Humor and Translation: Translation and Empire

Translation and Empire
By Mark Herman

The subject of diplomatic language has come up several times in this column, including the fact that accurate translation or interpreting is often not wanted. For example, in the column for February 2001, Bernard Lewis, Emeritus Professor of Near Eastern Studies at Princeton University, was quoted as saying that those who translated and interpreted for the Turkish empire dared not “deliver any unpalatable message honestly.” Elizabeth of England’s “sincera amicizia,” from an official intermediate Italian translation, was not sufficiently sycophantic, and so the translators turned it into a demonstration of “her subservience and devotion” and her declaration of “servitude and attachment” to the Ottoman Sultan.It would seem that such fawning is still required by some rulers today.

Whether or not Donald Trump is one may be open to debate. Less debatable is the fact that he sometimes indulges in very undiplomatic language, including his widely reported reference to Haiti, El Salvador, and African nations as “shithole countries.” Unfortunately for those who would sanitize his language in translation, English, including English expletives, are too well known worldwide, and news travels far too fast, for any such sanitization to occur. Nonetheless, there is still the problem of translating “shithole.” According to ATA Newsbriefs (January 17, 2018), quoting an article by Samantha Schmidt in the Washington Post:2

Every culture has its profanities, to be sure, but they do not always translate well. The main daily newspapers in El Salvador, one of the countries mentioned by Trump, went with the translation agujeros de mierda, [meaning “holes of shit,” similar to agujero de hombre, “manhole”]. . . .

DATA SHOWN:
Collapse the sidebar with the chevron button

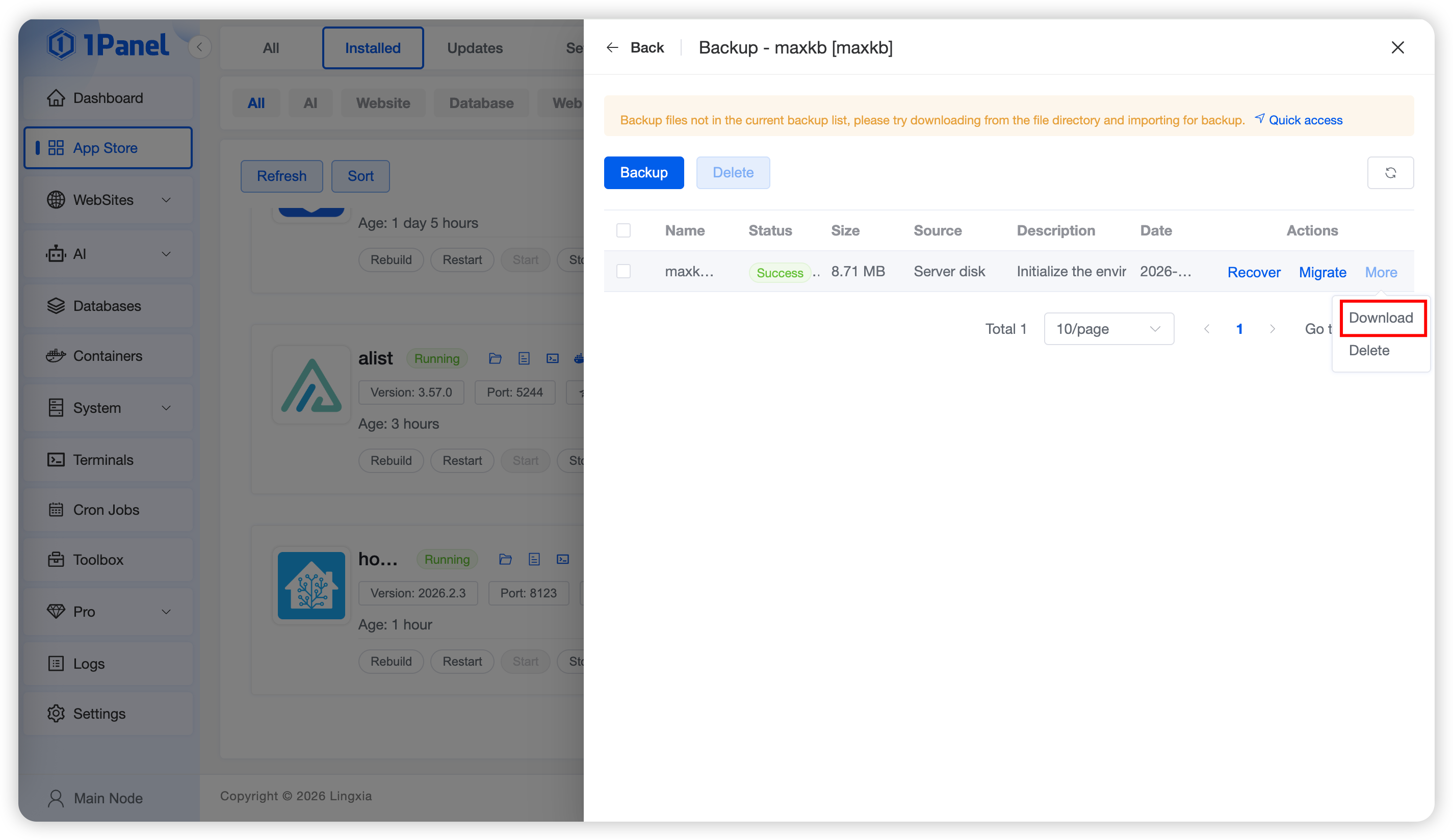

TASK LIST:
**a.** Write out the part of the column on translation and empire between "Humor and Translation: Translation" and "some rulers today.", inclusive.
**b.** According to the column on translation and empire, what translation of "shithole" did the main daily newspapers in El Salvador use?
**c.** List every person mentioned by name in the column on translation and empire.

RESULTS OF THE EXERCISE:
**a.**
Humor and Translation: Translation and Empire

Translation and Empire
By Mark Herman

The subject of diplomatic language has come up several times in this column, including the fact that accurate translation or interpreting is often not wanted. For example, in the column for February 2001, Bernard Lewis, Emeritus Professor of Near Eastern Studies at Princeton University, was quoted as saying that those who translated and interpreted for the Turkish empire dared not “deliver any unpalatable message honestly.” Elizabeth of England’s “sincera amicizia,” from an official intermediate Italian translation, was not sufficiently sycophantic, and so the translators turned it into a demonstration of “her subservience and devotion” and her declaration of “servitude and attachment” to the Ottoman Sultan.It would seem that such fawning is still required by some rulers today.

**b.** Agujeros de mierda.

**c.**
Mark Herman
Bernard Lewis
Elizabeth of England
Donald Trump
Samantha Schmidt